Rushdie rounds on his publishers

Salman Rushdie has waded into the row over The Jewel of Medina, the romantic novel about the prophet Muhammad’s child bride Aisha written by an American journalist, Sherry Jones. The novel was dropped by the Booker Prize-winning author's publishers Random House after Islamic scholars warned that it “could incite acts of violence by a small radical segment of muslims”, and Rushdie is furious: “This is censorship by fear, and it sets a very bad precedent indeed.”

Rushdie, whose 1988 novel The Satanic Verses brought a fatwa from Iran's Ayatollah Khomeini, forcing him to live for years under police protection, might be upset at his publishers in principle, but he has chosen not to comment on the style of the novel.
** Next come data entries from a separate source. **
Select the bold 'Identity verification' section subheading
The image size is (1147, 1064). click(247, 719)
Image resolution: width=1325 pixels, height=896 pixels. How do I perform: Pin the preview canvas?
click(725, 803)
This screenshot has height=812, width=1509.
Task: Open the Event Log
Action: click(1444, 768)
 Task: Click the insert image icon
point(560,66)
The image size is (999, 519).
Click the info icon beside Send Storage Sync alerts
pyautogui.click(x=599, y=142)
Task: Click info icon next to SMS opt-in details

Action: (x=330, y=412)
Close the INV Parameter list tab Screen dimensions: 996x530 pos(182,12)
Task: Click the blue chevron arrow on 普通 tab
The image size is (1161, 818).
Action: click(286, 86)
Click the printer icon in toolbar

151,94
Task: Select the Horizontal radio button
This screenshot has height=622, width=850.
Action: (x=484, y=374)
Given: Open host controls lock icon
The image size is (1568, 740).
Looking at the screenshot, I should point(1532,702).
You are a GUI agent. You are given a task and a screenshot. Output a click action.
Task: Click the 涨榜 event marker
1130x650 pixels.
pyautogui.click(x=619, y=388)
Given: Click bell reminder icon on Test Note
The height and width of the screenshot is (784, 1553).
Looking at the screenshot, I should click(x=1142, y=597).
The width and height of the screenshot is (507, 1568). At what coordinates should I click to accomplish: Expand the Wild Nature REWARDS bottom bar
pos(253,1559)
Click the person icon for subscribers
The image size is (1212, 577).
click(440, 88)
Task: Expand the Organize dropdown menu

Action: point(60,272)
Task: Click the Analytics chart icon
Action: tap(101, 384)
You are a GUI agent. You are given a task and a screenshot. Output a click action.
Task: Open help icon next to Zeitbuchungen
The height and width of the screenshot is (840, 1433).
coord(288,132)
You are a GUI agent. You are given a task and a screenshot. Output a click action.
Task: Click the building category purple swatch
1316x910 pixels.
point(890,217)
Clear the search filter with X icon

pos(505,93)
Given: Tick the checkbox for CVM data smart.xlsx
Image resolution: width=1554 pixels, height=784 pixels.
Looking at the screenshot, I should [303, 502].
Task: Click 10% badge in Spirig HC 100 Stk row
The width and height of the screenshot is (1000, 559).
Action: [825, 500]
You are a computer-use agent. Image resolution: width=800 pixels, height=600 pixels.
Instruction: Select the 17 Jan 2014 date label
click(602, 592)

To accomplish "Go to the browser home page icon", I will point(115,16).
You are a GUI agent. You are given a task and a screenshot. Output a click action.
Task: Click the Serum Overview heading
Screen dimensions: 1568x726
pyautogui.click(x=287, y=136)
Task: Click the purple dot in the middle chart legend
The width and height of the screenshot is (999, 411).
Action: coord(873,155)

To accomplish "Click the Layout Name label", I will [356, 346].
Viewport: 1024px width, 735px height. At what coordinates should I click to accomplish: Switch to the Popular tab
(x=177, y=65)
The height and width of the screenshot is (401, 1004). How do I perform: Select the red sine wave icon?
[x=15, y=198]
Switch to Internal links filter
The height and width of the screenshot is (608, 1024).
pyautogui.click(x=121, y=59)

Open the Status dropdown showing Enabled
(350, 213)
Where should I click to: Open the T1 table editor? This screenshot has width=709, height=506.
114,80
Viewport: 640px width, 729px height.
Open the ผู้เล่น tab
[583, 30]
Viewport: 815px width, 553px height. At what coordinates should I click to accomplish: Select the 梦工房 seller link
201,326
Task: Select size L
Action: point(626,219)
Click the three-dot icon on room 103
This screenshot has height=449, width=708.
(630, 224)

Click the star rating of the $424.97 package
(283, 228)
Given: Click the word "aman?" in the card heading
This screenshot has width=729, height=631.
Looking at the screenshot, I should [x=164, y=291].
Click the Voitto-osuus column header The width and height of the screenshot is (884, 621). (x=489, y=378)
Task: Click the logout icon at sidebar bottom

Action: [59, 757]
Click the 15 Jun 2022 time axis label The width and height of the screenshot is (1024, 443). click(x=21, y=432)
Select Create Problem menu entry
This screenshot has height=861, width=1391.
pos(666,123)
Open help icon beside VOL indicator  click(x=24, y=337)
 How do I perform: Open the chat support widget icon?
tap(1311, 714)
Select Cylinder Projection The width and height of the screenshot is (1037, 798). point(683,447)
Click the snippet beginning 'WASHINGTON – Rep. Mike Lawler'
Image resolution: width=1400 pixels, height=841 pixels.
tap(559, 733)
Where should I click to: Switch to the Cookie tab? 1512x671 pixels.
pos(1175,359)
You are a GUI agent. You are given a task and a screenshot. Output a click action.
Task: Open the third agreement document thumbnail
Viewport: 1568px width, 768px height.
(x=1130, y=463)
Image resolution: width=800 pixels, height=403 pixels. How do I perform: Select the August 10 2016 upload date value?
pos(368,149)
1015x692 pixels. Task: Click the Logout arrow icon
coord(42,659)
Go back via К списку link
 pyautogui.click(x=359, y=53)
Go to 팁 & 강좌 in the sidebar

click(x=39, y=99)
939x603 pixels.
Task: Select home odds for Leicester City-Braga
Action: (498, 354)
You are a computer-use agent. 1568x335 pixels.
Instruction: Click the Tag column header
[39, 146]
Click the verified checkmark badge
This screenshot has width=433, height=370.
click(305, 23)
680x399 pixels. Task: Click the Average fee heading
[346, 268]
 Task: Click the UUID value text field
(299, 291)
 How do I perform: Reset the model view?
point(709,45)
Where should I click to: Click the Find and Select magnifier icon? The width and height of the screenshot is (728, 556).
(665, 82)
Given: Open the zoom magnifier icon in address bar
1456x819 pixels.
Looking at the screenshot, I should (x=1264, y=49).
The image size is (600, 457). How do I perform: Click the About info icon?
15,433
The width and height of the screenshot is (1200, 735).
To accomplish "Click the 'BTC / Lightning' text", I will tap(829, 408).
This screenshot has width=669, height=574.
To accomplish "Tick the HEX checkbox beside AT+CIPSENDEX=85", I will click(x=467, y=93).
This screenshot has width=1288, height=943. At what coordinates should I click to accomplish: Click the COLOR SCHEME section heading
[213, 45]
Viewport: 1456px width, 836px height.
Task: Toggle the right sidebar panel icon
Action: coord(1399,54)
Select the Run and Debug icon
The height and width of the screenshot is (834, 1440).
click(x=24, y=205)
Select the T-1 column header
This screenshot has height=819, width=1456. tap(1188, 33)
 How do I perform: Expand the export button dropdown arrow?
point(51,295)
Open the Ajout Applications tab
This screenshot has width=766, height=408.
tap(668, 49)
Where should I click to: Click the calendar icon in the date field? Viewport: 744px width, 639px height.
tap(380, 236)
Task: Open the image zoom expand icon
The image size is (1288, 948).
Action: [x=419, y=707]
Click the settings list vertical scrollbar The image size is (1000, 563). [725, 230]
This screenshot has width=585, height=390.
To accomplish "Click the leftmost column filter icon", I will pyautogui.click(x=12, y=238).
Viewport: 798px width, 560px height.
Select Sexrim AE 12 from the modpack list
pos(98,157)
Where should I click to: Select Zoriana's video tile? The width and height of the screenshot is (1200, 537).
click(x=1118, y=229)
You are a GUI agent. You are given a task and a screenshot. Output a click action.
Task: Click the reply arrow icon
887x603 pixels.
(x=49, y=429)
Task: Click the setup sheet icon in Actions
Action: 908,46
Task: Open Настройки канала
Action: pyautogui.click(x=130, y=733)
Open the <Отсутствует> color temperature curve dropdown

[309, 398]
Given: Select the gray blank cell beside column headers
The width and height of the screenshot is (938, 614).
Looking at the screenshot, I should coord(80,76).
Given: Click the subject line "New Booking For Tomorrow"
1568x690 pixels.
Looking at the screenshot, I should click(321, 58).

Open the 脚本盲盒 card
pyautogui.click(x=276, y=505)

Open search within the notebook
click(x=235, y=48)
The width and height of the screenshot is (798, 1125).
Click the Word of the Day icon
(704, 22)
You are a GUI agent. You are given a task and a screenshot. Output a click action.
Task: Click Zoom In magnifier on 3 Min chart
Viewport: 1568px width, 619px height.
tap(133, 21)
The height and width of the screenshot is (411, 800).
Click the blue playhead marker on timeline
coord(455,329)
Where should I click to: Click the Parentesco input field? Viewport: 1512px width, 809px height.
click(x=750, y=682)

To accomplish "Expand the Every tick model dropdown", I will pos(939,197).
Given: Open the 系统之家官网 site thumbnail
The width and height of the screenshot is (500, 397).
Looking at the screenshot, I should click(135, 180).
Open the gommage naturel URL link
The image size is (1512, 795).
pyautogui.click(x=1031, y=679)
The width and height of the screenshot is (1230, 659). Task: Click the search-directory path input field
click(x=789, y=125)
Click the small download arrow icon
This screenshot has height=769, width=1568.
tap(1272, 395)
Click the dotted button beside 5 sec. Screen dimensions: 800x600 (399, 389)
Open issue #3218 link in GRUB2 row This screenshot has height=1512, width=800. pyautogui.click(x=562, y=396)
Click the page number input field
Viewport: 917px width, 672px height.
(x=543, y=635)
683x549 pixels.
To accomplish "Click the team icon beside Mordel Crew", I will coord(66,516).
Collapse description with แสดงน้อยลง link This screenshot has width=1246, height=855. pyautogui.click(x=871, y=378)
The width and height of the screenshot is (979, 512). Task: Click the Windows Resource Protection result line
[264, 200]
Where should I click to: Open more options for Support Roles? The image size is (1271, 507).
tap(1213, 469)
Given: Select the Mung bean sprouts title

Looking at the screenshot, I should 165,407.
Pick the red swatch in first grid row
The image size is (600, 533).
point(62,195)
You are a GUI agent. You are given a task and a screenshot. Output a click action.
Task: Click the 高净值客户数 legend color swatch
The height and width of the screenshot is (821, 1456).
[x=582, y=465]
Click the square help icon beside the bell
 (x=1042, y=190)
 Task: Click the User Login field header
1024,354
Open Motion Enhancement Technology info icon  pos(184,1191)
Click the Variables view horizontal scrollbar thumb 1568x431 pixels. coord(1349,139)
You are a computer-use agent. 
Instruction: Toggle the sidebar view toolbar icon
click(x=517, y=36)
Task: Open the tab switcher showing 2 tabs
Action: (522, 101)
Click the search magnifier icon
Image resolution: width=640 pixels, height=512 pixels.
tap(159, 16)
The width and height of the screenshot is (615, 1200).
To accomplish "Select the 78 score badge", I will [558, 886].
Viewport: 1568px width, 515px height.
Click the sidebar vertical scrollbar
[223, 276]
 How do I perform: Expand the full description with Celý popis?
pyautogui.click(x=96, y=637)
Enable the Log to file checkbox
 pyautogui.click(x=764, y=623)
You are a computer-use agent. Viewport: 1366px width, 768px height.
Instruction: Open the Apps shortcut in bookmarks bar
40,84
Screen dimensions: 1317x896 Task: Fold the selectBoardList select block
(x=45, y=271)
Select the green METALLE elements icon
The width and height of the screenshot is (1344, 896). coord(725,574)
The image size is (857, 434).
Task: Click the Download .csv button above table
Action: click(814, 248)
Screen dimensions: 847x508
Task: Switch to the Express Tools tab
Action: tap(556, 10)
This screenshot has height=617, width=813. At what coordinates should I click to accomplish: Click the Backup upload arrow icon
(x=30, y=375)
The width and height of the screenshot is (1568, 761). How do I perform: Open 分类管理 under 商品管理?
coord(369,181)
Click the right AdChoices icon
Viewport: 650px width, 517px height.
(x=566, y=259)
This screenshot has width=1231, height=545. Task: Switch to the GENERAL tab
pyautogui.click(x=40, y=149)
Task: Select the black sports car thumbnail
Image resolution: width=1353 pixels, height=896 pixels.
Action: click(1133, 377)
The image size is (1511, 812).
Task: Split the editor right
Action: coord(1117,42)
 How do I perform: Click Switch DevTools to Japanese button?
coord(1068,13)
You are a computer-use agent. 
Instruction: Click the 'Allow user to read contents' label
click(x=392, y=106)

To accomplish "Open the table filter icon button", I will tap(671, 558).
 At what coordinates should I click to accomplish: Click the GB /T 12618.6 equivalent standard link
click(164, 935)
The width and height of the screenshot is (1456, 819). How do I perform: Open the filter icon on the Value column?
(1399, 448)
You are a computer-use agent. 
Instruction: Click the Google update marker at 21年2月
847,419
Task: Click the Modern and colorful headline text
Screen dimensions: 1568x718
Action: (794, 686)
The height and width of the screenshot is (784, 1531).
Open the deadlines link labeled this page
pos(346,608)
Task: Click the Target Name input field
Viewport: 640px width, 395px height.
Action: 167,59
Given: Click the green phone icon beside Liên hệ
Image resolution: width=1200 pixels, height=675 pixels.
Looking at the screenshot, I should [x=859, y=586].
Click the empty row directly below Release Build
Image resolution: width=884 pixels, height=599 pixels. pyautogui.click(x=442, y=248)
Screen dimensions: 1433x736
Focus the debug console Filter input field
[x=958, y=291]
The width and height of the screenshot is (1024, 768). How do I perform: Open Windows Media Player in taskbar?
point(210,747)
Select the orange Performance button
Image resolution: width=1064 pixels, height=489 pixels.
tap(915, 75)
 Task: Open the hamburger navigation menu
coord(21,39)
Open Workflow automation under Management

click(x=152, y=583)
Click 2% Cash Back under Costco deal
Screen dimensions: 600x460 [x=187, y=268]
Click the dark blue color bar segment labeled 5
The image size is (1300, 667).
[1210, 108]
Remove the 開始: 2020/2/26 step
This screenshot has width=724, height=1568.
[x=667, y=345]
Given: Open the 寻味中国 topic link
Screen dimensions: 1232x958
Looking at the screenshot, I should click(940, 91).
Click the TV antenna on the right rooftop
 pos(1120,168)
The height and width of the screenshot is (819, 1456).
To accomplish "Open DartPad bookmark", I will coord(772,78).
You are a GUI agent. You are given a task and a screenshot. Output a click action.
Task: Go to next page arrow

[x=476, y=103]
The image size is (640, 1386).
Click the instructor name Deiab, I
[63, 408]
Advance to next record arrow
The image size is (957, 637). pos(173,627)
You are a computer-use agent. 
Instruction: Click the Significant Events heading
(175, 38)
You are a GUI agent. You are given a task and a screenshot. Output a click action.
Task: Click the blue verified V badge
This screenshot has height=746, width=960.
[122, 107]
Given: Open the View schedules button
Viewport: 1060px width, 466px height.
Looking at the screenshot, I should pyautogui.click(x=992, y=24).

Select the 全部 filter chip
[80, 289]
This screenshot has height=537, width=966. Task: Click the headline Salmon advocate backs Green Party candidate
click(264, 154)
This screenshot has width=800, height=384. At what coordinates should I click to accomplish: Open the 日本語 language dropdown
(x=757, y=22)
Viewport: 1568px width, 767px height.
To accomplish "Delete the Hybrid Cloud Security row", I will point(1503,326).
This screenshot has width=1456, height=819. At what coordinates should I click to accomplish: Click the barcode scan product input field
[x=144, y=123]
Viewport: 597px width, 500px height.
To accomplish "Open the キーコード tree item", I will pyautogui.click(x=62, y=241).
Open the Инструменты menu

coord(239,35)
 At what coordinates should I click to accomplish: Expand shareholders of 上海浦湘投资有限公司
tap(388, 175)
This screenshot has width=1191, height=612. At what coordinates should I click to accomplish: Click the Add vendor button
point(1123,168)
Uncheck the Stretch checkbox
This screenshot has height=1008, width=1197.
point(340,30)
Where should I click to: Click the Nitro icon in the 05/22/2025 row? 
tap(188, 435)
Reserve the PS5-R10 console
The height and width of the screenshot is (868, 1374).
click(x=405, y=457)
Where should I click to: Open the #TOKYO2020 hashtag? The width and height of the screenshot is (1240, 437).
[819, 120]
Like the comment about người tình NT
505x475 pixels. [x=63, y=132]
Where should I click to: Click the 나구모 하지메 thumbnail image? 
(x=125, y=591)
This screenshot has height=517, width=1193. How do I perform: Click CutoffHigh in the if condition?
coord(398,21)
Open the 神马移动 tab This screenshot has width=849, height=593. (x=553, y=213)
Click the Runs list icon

One critic described The Jewel of Medina as "soft-core porn", a criticism denied by Sherry Jones, who insists there’s no actual sex in the book. The novel does, however, offer a recollection of the first sexual encounter between Aisha and the much older prophet: "The pain of consummation soon melted away. Muhammad was so gentle. I hardly felt the scorpion's sting. To be in his arms, skin to skin, was the bliss I had longed for all my life."

At present Jones has no publisher – she was "released" from her contract by Random House – and is seeking to market the book herself.